General kernel models are predictors of the form $$f(x)=\sum_{i=1}^p \alpha_i K(x,z_i)$$ where $z_i$ are model centers. EigenPro3 requires only $O(p)$ memory, and can use multiple GPUs. Here $K$ can be any positive semidefinite kernel, and $z_i$ can be arbitrary, i.e., they need not be a subset of the training data.
The algorithm is based on Projected dual-preconditioned Stochastic Gradient Descent. A derivation is given in this paper
Title: Toward Large Kernel Models (2023)
Authors: Amirhesam Abedsoltan, Mikhail Belkin, Parthe Pandit.
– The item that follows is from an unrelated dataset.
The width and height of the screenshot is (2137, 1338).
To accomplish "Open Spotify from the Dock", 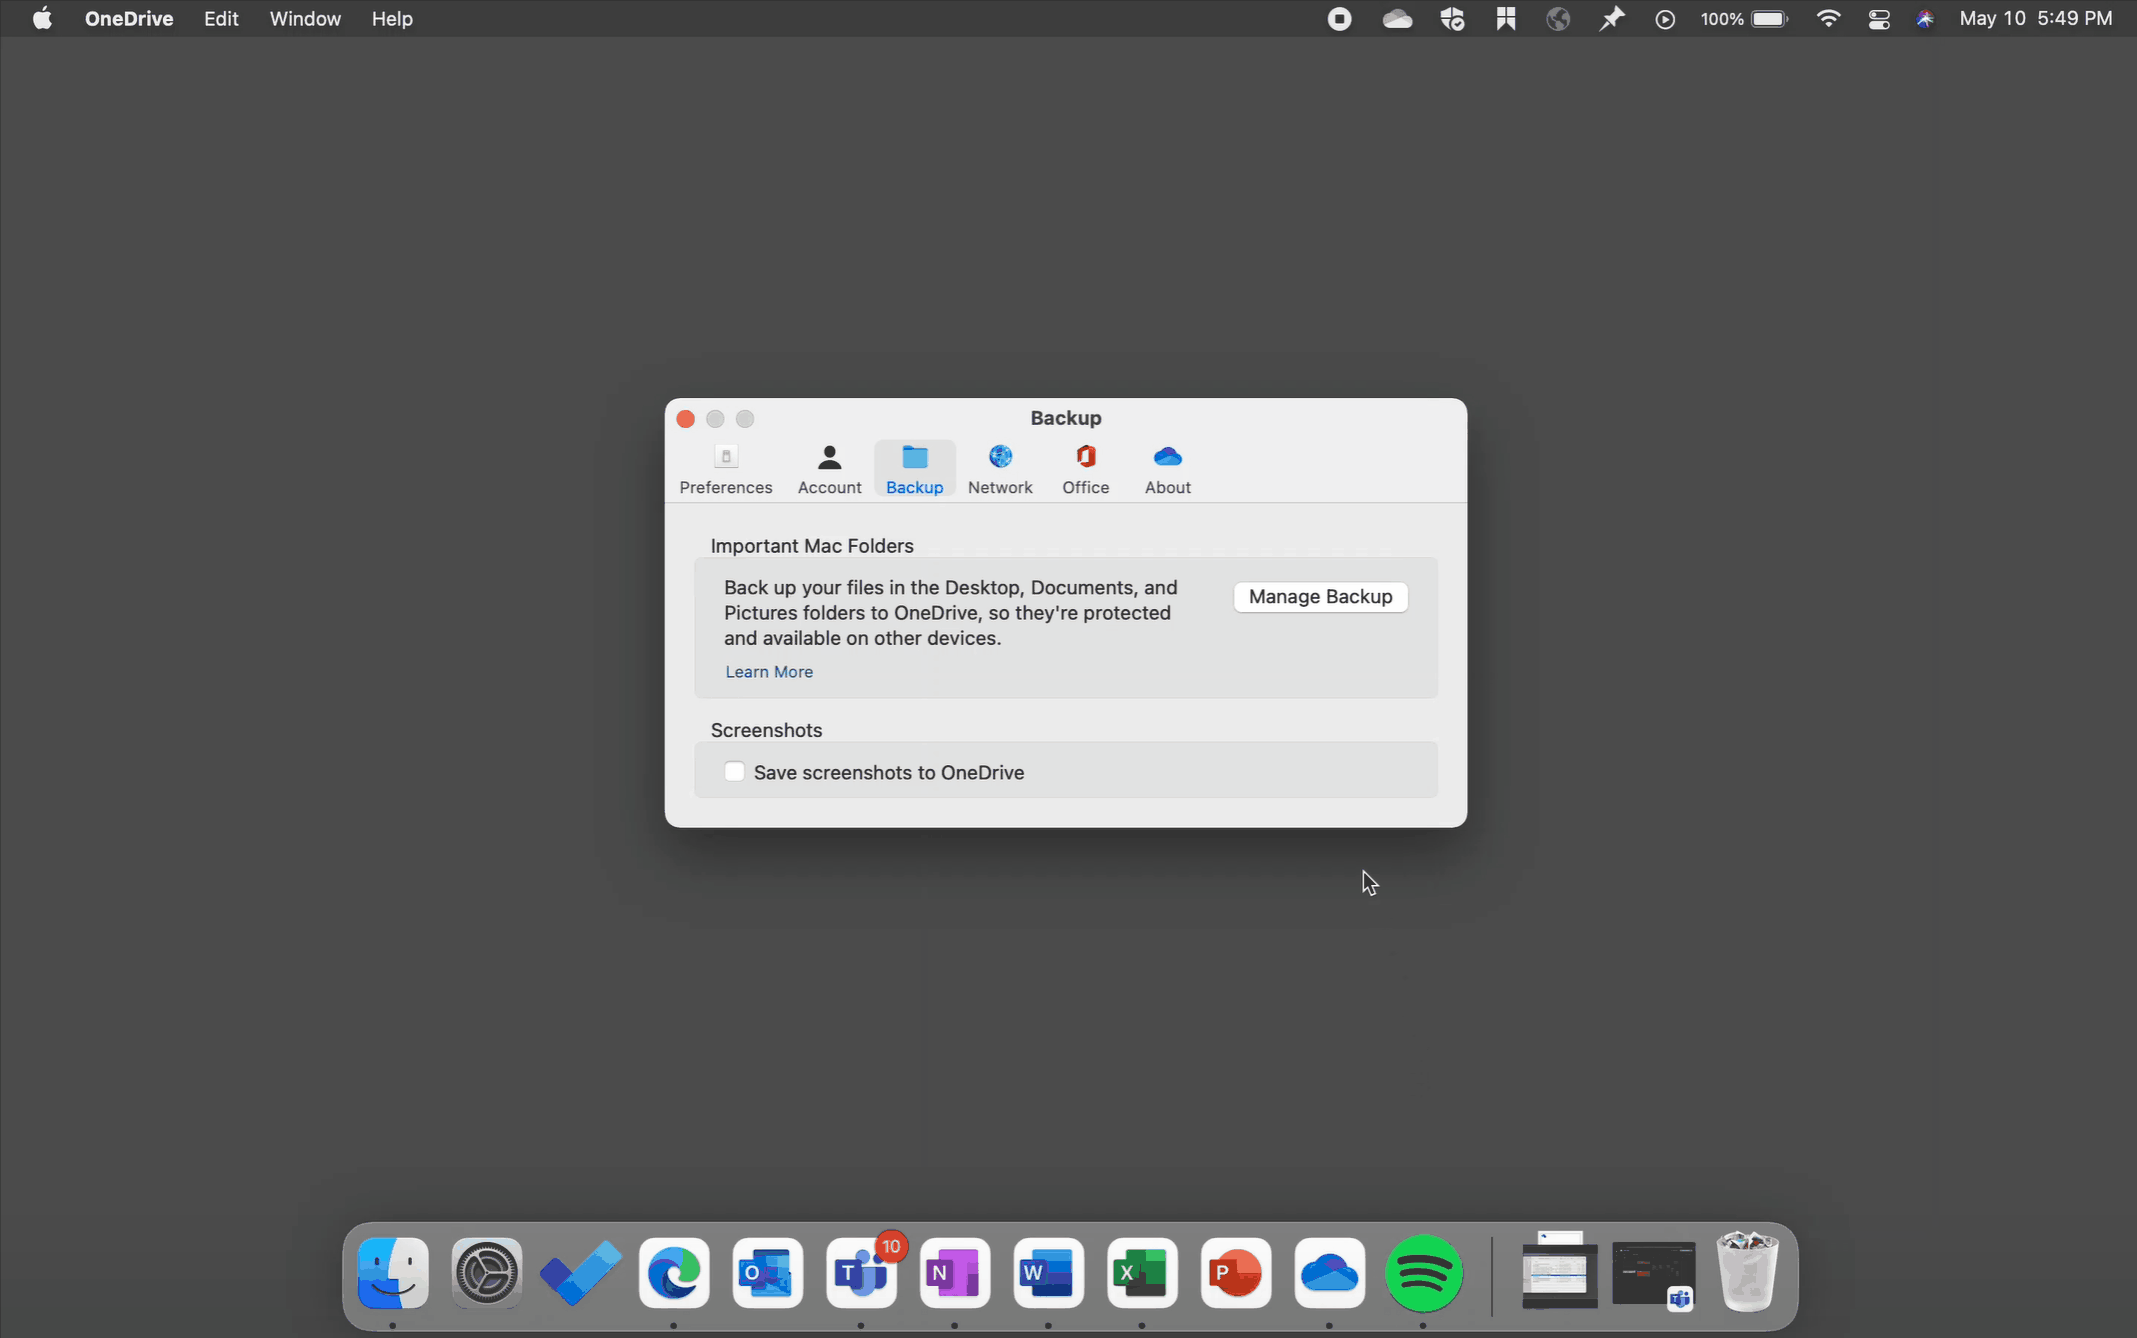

TL;DR: Recent studies indicate kernel machines can perform similarly or better than deep neural networks (DNNs) on small datasets. The interest in kernel machines has been additionally bolstered by their equivalence to wide neural networks. However, a key feature of DNNs is their ability to scale the model size and training data size independently, whereas in traditional kernel machines the model size is tied to the data size. EigenPro3 provides a way forward for constructing large-scale general kernel models that decouple the model and training data.
pip install git+https://github.com/EigenPro/EigenPro3.git
Tested on:
Set an environment variable export DATA_DIR='/path/to/dataset/'
where cifar-10-batches-py
can be downloaded.
from torchvision.datasets import CIFAR10
import os
CIFAR10(os.environ['DATA_DIR'], train=True, download=True)
import torch
from eigenpro3.utils import accuracy, load_dataset
from eigenpro3.datasets import CustomDataset
from eigenpro3.models import KernelModel
from eigenpro3.kernels import laplacian, ntk_relu
p = 5000 # model size
if torch.cuda.is_available():
DEVICES = [torch.device(f'cuda:{i}') for i in range(torch.cuda.device_count())]
else:
DEVICES = [torch.device('cpu')]
kernel_fn = lambda x, z: laplacian(x, z, bandwidth=20.0)
# kernel_fn = lambda x, z: ntk_relu(x, z, depth=2)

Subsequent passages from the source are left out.